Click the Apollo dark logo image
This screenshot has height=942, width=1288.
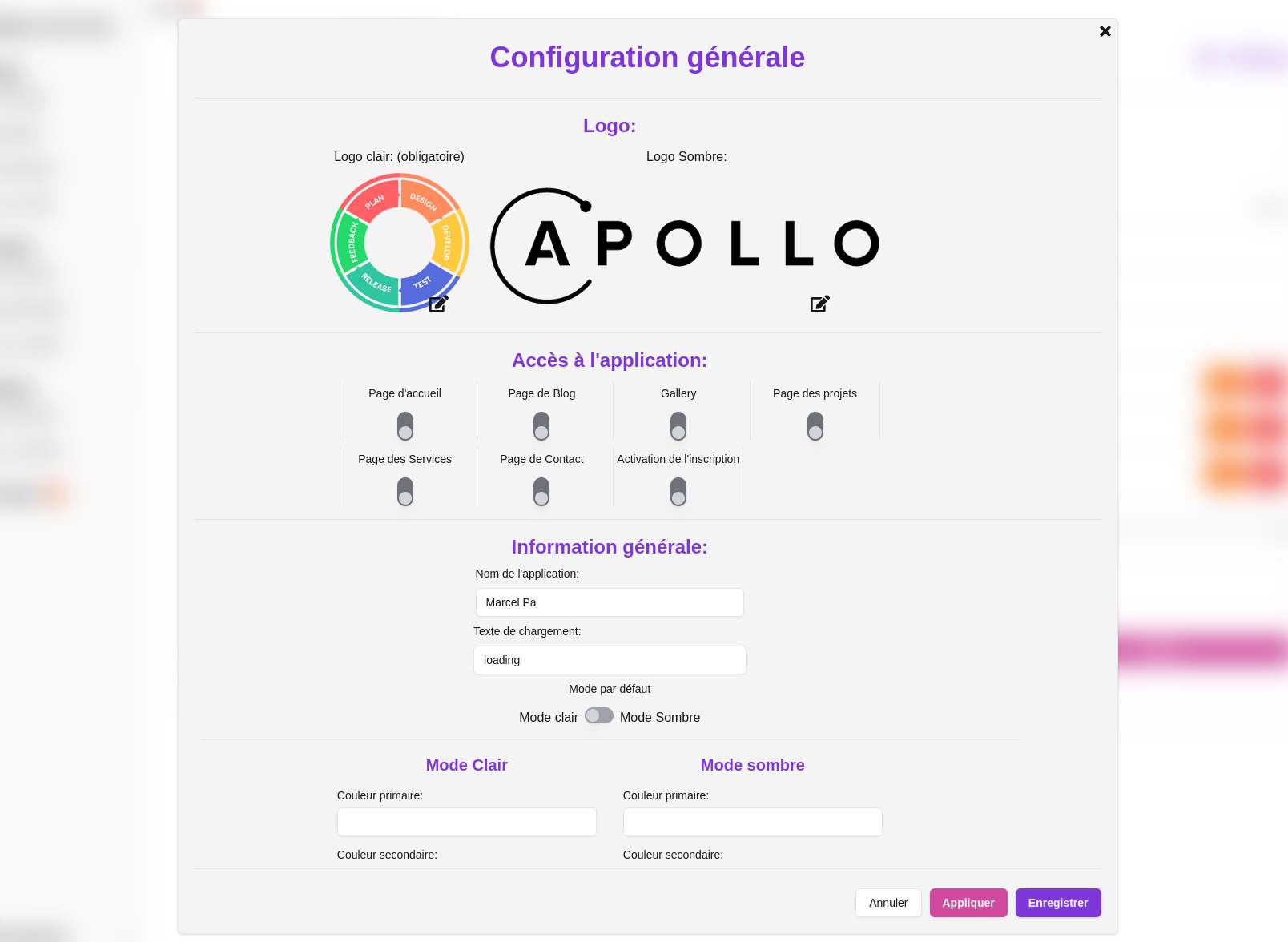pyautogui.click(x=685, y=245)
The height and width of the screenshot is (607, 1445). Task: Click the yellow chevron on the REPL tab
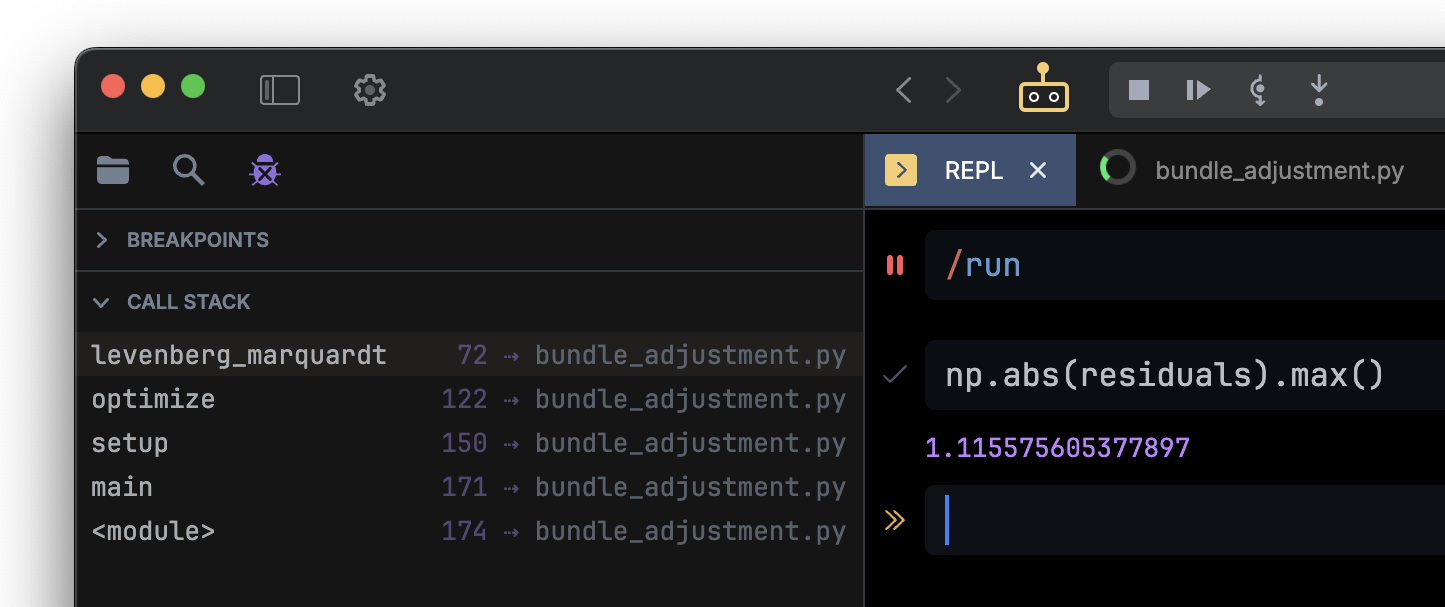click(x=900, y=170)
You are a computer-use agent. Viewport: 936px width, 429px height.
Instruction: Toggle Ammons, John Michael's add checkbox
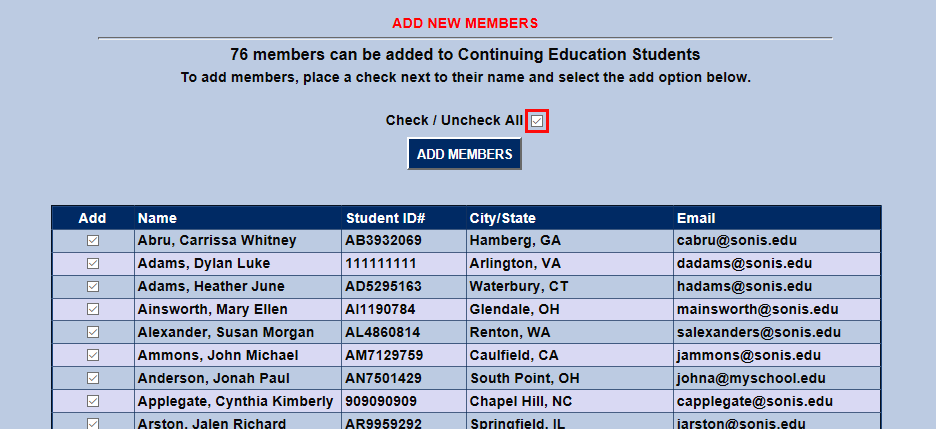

***

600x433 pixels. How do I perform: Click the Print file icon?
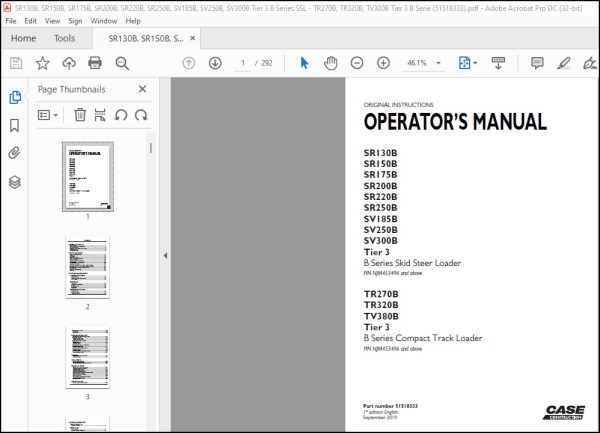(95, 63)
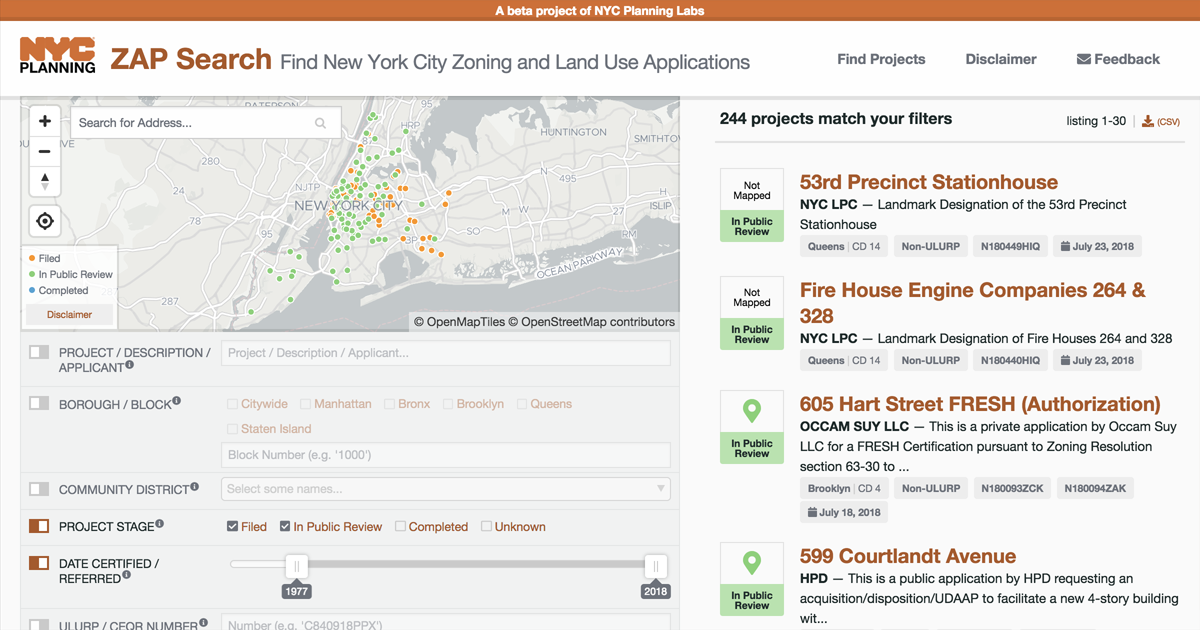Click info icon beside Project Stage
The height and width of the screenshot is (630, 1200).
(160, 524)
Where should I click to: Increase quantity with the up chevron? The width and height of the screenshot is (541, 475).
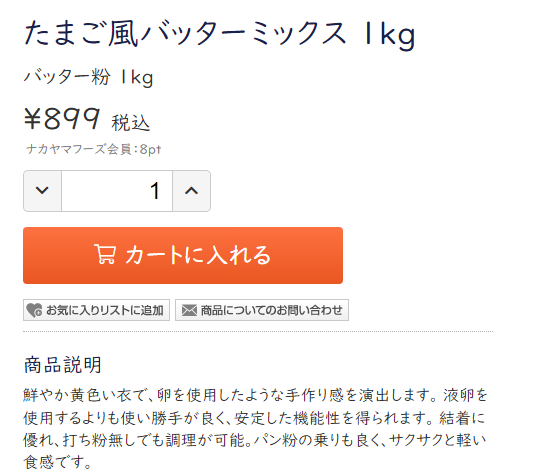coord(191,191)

***

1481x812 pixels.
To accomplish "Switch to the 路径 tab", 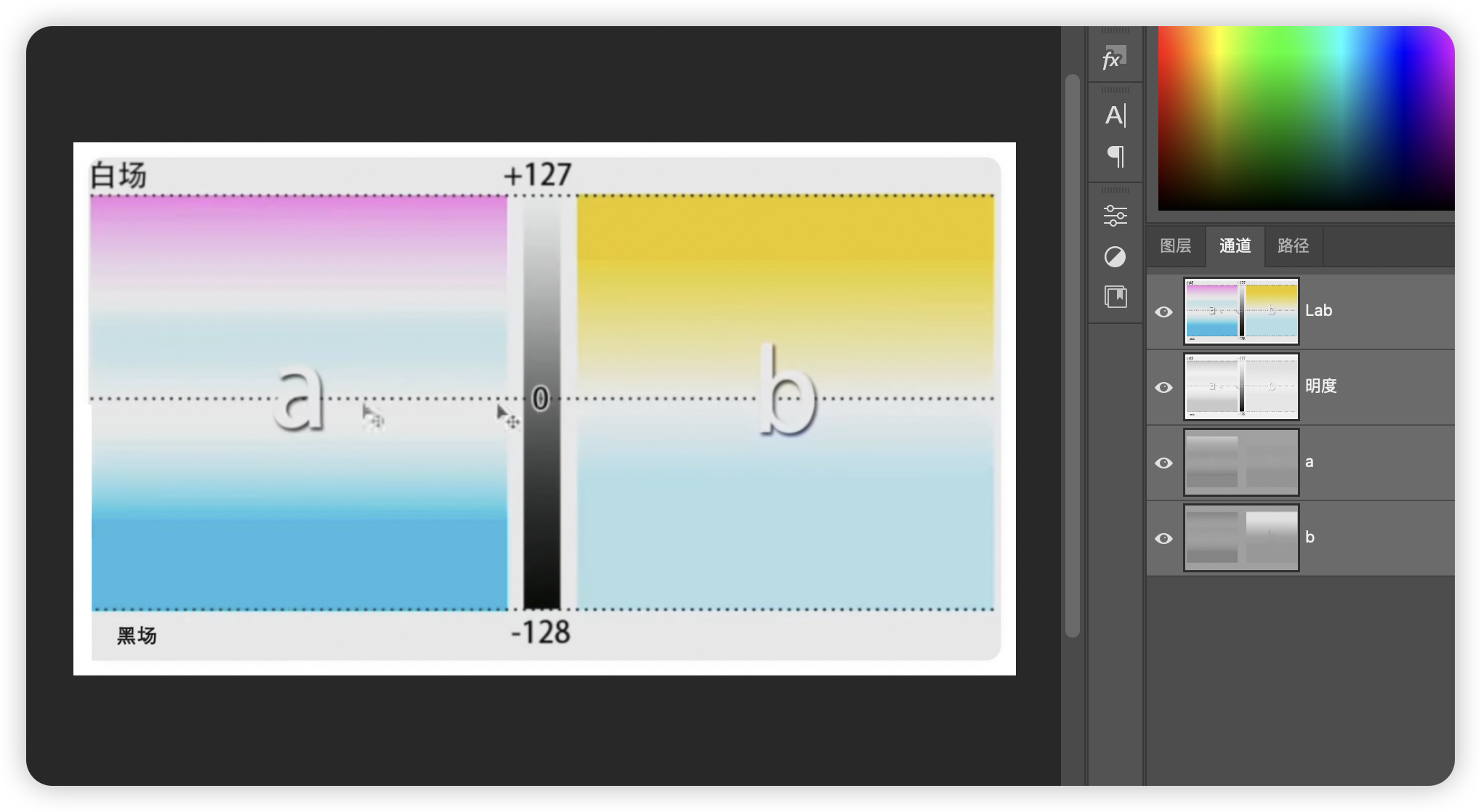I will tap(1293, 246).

***

Exercise goal: Now transcribe the lines above exactly, starting at the line containing "Click the Apollo dark logo image" and ending at the line containing "Instruction: Toggle Ammons, John", both lines included, pictures excluded.

Output for this exercise:
Click the Apollo dark logo image
This screenshot has height=942, width=1288.
pyautogui.click(x=685, y=245)
The height and width of the screenshot is (607, 1445). Task: Click the yellow chevron on the REPL tab
click(x=900, y=170)
You are a computer-use agent. Viewport: 936px width, 429px height.
Instruction: Toggle Ammons, John Michael's add checkbox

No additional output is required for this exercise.